After the 2008 financial crisis, I spent a good deal of time serving as an expert on who was to blame when banking organizations failed. As I said later, what struck me most was how well examiners spotted trouble and then how little they did to correct it. One might have thought that the great financial crisis and its cost – $3.5 trillion worldwide just for taxpayers – would suffice to give examiners more gumption now. However, the details of the enforcement actions filed Wednesday by the Fed and OCC make it clear that, in at least one very big case, problems seen were still problems that only got worse. The discretion the Fed and OCC still have to decide when and how to sanction big banks remains only after pitched battles in 2010 with Members of Congress who didn’t trust regulators they thought unduly captive. Many of these Members are still sore losers. If they gain power in 2021, they’ll stop scolding and start legislating.
They’ll have a lot of ammunition. The two Citi enforcement agreements are sobering reading. The supervisory orders lay out a litany of infractions going back to a 2013 Fed order on anti-money laundering and proceed through a 2015 Fed order on foreign-exchange compliance to a 2017 high-profile AML enforcement action, a 2019 OCC penalty for Fair Housing Act and other violations, a 2020 order from the OCC on flood-insurance violations, and finally to what sounds like a drubbing at about the same time from the Federal Reserve Bank of New York. And, while it’s true that supervisors tend to throw the book at malefactors when agencies are finally spurred into action, the range of fundamental lapses laid out in the OCC’s order are unusually scathing in both detail and the extent to which fundamental, structural risk-management, control, and governance failings are detailed. None of these could have been new.
When all this came to light on Wednesday, comment zeroed in on Citi’s recidivist record and the tolerance supervisors seemed to give it. Although virtually all of Washington’s bandwidth now is consumed by nonstop drama surrounding the President and the election, this perspective will not be lost on those in Congress and, indeed, in some of the supervisory agencies who want to see large banks held more quickly and sternly to account.
The 2008 great financial crisis wasn’t the only one followed by statutory changes aimed at forcing supervisors to intervene early and forcefully. The 1989 response to the S&L crisis overhauled the U.S. supervisory framework in hopes of ending regulatory forbearance. When forbearance was still de rigueur as the S&L crisis of the 1980s turned into the banking crisis of the 1990s, Congress tried again with the “prompt corrective action” framework in the FDIC Improvement Act of 1991. By 2008, it was clear again that many banks and virtually all savings associations had again been backsliding without even a bump or two back uphill from their supervisors. The “early-remediation” provisions embodied in Section 166 of the Dodd-Frank Act are thus aimed at this PCA construct in hopes of making it truly prompt and meaningfully corrective, but rules to do so remain in only proposed form after the Fed took a crack at them.

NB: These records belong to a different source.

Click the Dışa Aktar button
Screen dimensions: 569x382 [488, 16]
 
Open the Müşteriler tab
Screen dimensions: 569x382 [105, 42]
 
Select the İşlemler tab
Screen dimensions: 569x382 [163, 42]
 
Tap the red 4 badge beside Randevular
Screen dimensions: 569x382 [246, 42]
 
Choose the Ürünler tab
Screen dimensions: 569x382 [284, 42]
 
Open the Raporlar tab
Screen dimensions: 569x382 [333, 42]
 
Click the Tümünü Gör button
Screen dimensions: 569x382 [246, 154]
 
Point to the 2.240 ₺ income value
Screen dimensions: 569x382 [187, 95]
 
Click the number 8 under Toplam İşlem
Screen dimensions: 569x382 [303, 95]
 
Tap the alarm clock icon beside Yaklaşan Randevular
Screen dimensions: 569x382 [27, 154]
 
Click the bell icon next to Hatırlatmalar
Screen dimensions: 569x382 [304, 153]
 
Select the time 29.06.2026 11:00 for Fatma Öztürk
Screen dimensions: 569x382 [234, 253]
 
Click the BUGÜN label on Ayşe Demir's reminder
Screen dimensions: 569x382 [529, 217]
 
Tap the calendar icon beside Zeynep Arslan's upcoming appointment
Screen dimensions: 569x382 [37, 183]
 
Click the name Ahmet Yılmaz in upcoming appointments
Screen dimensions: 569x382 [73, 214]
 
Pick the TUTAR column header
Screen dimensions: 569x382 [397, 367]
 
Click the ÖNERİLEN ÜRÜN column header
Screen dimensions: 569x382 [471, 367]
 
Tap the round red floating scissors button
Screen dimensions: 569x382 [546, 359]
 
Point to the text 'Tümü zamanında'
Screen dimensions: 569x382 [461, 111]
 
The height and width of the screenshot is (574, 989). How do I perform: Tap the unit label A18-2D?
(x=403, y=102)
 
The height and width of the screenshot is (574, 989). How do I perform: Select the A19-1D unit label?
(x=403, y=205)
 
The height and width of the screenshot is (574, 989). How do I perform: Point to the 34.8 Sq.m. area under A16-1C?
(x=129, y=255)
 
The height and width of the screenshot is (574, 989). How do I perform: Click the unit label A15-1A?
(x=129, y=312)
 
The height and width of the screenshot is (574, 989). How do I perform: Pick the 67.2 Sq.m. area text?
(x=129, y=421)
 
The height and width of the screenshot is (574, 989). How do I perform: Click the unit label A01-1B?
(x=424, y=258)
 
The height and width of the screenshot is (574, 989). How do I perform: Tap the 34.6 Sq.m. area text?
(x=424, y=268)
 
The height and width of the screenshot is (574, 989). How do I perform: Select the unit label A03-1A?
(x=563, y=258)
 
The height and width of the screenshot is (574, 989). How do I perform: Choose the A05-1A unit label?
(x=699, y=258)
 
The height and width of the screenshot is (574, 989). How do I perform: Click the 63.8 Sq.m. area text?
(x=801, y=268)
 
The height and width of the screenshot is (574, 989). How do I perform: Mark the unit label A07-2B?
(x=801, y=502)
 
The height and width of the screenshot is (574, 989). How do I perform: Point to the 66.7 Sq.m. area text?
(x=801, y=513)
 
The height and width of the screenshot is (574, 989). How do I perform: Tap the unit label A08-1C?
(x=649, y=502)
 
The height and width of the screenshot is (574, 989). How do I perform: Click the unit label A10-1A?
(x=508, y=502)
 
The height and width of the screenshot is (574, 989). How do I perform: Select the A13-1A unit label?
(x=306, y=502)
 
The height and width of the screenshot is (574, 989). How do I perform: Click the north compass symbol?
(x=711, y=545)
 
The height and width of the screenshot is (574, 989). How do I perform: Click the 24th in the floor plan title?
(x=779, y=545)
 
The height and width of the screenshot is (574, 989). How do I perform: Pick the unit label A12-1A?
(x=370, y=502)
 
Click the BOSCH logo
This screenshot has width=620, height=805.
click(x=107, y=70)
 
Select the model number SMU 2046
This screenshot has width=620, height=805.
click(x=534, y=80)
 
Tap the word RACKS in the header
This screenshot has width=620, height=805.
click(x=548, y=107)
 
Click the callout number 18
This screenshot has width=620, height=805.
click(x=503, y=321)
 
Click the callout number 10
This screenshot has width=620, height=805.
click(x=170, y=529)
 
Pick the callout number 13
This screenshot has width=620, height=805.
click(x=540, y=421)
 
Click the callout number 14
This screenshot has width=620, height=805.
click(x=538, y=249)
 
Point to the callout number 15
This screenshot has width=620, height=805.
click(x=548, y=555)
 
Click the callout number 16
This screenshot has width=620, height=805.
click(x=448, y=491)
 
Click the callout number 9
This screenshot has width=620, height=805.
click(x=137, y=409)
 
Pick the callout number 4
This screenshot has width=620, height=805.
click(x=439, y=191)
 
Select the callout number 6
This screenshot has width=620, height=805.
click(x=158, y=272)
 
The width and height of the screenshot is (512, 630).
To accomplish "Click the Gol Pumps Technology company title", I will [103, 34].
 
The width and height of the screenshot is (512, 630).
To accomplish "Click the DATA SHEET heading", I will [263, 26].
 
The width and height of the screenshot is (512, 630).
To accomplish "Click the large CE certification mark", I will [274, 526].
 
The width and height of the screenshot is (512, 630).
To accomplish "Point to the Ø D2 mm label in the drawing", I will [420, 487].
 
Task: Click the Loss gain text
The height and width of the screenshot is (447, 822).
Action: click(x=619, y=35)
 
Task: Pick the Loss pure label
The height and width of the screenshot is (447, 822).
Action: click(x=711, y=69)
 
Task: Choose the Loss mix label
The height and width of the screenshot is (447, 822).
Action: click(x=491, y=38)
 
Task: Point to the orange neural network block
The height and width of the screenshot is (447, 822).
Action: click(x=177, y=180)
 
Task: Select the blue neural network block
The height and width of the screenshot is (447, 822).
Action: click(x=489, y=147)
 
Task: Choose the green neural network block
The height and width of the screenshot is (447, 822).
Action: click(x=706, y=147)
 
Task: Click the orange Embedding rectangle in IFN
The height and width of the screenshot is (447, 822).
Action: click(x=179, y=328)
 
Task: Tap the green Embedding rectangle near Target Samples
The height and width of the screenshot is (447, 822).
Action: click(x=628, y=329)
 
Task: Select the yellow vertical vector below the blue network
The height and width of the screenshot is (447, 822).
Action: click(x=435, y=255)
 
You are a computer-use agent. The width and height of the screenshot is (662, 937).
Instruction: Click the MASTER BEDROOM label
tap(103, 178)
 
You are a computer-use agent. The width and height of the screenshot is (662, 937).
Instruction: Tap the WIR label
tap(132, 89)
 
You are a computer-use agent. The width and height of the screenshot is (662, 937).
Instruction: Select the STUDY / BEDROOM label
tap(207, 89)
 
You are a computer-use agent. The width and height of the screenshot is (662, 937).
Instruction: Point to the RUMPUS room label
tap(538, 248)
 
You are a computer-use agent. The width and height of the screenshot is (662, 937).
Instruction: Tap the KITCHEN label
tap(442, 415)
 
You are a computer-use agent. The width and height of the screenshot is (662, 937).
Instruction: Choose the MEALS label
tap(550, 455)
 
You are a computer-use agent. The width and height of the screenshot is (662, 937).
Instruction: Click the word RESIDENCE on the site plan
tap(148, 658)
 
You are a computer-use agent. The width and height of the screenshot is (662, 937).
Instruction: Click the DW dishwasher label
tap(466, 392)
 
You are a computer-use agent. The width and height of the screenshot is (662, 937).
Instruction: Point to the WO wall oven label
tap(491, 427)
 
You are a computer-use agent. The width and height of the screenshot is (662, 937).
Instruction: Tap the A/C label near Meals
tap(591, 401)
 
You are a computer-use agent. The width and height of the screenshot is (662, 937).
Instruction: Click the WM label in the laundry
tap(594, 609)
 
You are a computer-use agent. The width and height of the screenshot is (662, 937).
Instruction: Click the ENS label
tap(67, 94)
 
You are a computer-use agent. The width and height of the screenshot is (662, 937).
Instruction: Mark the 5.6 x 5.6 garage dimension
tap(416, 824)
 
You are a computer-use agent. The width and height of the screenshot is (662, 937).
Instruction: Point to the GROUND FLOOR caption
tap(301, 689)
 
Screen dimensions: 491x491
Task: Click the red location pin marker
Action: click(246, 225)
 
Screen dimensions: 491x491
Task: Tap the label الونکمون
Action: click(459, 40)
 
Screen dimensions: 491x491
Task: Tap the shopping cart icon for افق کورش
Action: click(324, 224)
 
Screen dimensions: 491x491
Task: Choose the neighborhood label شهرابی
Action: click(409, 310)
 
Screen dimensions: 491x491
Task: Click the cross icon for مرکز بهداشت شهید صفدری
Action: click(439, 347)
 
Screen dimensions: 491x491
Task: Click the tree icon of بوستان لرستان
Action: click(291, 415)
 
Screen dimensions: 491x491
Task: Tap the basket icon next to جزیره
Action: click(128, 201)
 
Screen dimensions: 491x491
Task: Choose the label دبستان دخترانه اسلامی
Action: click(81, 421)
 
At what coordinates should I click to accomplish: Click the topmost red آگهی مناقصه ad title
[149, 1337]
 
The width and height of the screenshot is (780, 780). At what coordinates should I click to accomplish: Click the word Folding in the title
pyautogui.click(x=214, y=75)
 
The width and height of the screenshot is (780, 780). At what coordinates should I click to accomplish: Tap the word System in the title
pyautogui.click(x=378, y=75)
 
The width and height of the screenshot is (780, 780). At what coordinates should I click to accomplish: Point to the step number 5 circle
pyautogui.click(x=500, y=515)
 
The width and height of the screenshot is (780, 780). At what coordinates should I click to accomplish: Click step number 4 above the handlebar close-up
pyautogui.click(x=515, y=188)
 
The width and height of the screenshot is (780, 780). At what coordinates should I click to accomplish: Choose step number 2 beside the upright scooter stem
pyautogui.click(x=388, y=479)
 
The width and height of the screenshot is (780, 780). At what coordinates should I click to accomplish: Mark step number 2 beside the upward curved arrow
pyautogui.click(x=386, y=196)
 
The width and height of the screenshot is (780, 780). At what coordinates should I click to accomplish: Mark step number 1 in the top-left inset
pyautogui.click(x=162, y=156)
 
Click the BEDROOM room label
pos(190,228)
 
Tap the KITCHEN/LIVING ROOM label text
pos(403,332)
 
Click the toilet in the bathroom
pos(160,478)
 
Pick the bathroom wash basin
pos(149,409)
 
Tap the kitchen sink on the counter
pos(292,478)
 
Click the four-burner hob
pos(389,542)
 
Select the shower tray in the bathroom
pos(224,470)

What might Congress do now to ensure that crime is answered with punishment and how might large banks ensure that justice is tempered not just with mercy, but also knowledge?
There is a strong tendency for bankers to circle the wagons when talk turns to prompt corrective action – given the often contradictory and sometimes even illusory conclusions examiners sometimes reach, companies are understandably loath to allow their examiners to lower any booms. However, forbearance for poor internal practice inevitably leads first to regulatory arbitrage and then to moral hazard followed by heightened risk and, so it seems, a financial crisis every ten years or so. Lowest-common denominator supervision affords lowest-common denominator competitive advantage that ultimately leads to shared political risk and still more regulatory burden, often even then without accompanying supervisory acumen.
After wagon-circling doesn’t work, the conventional response to supervisory and political risk taken together is industry best practices. These often have a calming effect but they are best suited to emerging concerns – cybersecurity, for example. A more effective option is the self-regulatory organizations that have long dignified the securities industry. Despite occasional incidents in which critics cite capture, SROs have an excellent track record. SROs for targeted risks – AML, fair lending, operational resilience, even climate risk — may be viable for the banking industry and even efforts to consider them might enhance credibility in key areas. However, there’s no getting around it – prompt supervisory intervention is essential to prevent poor governance from metastasizing into fragile banks. Self-regulation is an important safeguard, but it’s no substitute for meaningful enforcement. Without it, Congress will get really angry, supervisors will be granted no discretion, banks will be unduly chastised, and risk migration will accelerate. Surely, there’s a better way.